#### Exercise details
Output every line of the entries below word for word, leaving out the pictures.

[Start Given records]

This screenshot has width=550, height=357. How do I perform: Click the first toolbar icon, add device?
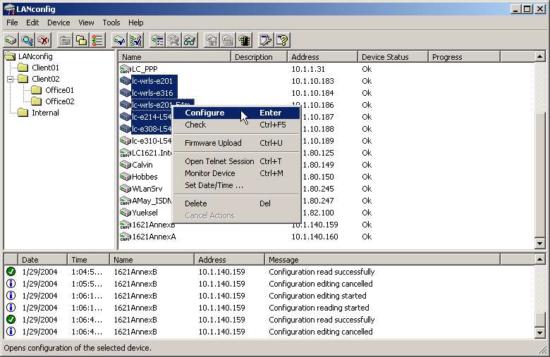[x=11, y=40]
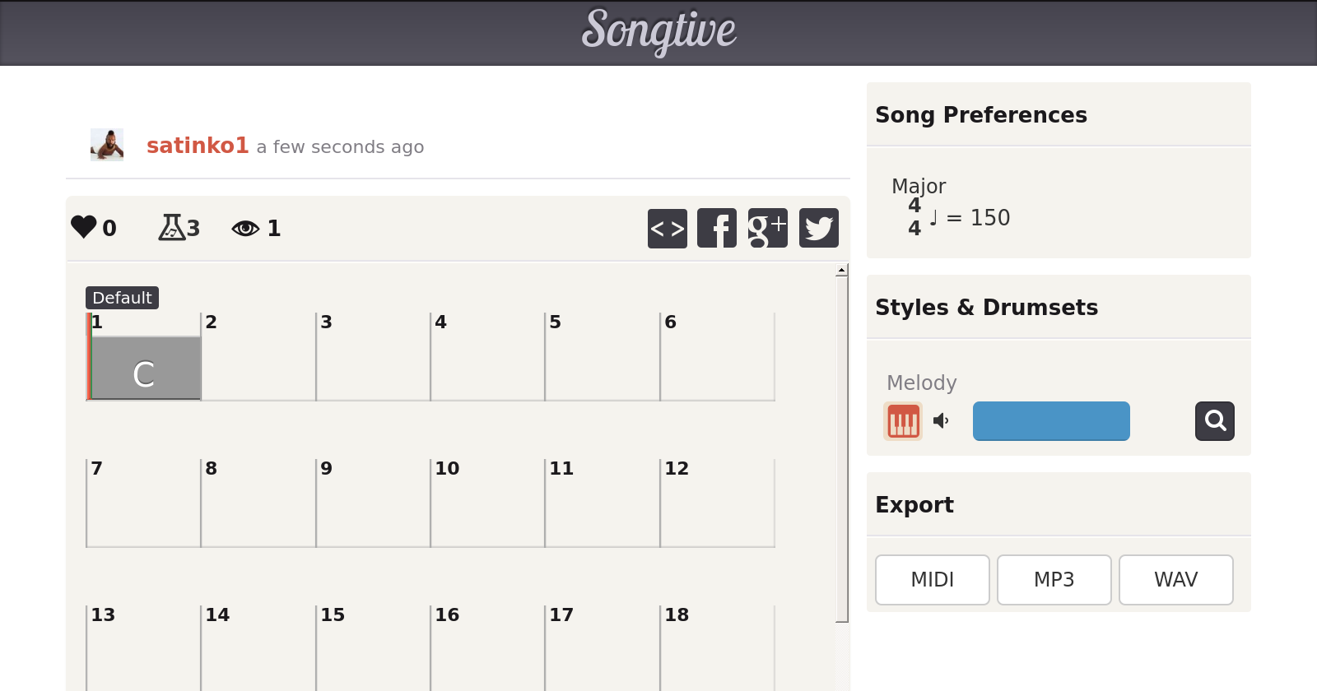
Task: Share the song on Facebook
Action: pos(717,228)
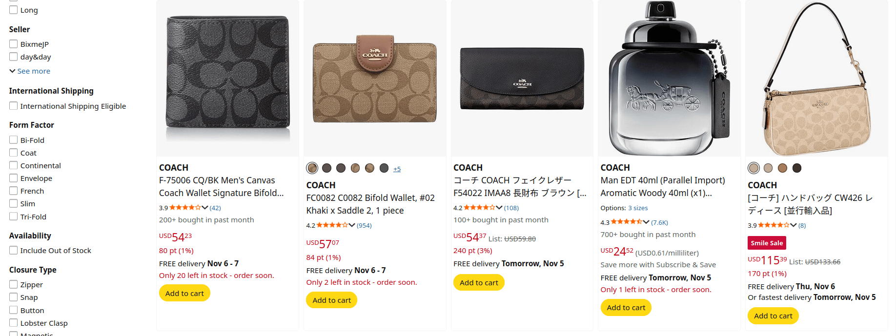The image size is (896, 336).
Task: Enable International Shipping Eligible filter
Action: click(x=14, y=106)
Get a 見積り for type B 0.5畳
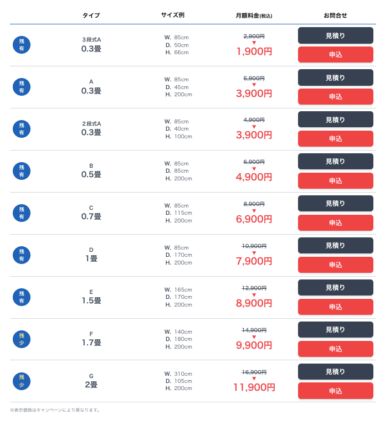The width and height of the screenshot is (385, 425). (335, 162)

[End Given records]

#### Exercise solution
This screenshot has width=550, height=357. How do I perform: Click the first toolbar icon, add device?
[x=11, y=40]
Task: Share the song on Facebook
Action: pos(717,228)
The image size is (896, 336).
Task: Enable International Shipping Eligible filter
Action: click(x=14, y=106)
Get a 見積り for type B 0.5畳
The width and height of the screenshot is (385, 425). (335, 162)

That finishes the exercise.